_Extracted entries_
....................

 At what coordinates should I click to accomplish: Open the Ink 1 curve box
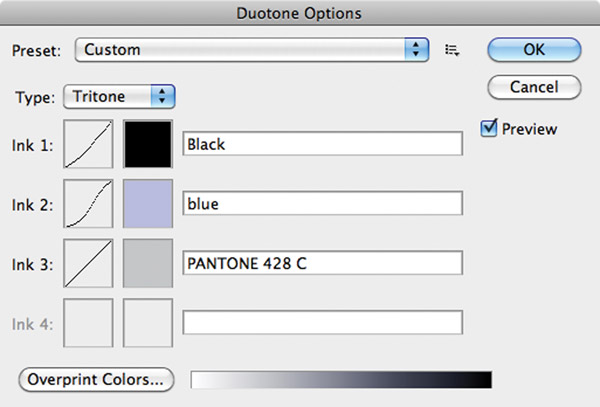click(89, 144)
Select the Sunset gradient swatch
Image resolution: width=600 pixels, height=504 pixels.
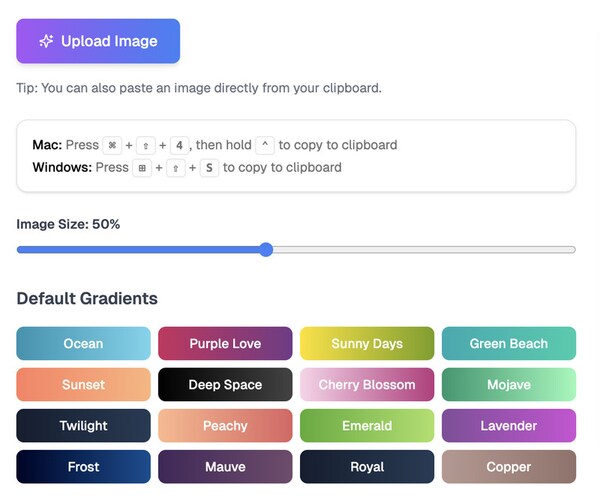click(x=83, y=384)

....................

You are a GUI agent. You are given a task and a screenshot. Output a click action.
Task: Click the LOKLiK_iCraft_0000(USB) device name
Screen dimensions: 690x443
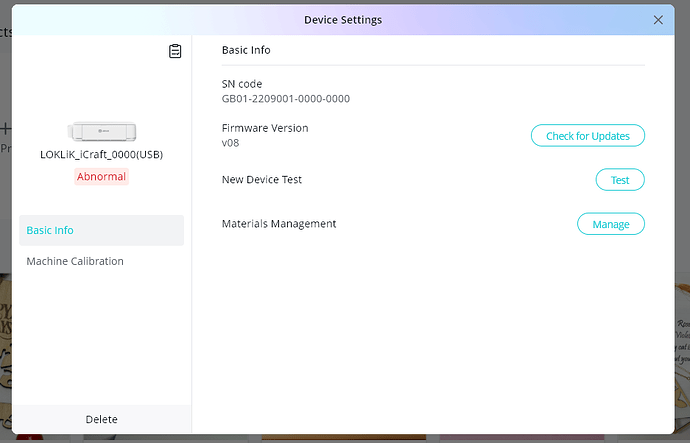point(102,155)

....................

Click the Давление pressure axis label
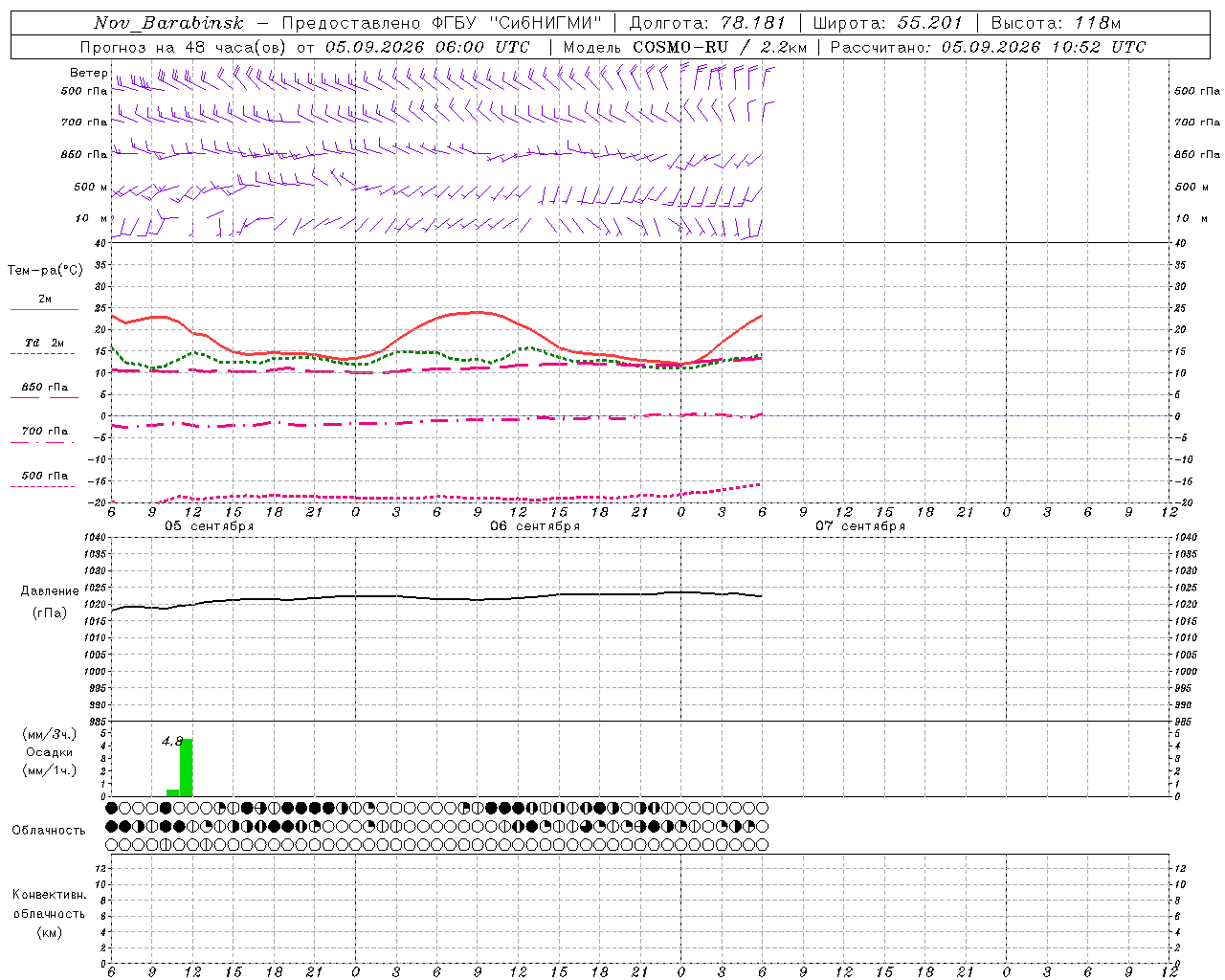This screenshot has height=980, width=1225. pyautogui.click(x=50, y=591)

....................

Present the records from the line containing "You are a GUI" through the line containing "point(102,155)", both included, as a Markdown table with the columns Row and Line, skipping any blank lines. Leave the pictures out of the table.

_Worked answer_
| Row | Line |
|---|---|
| 1 | You are a GUI agent. You are given a task and a screenshot. Output a click action. |
| 2 | Task: Click the LOKLiK_iCraft_0000(USB) device name |
| 3 | Screen dimensions: 690x443 |
| 4 | point(102,155) |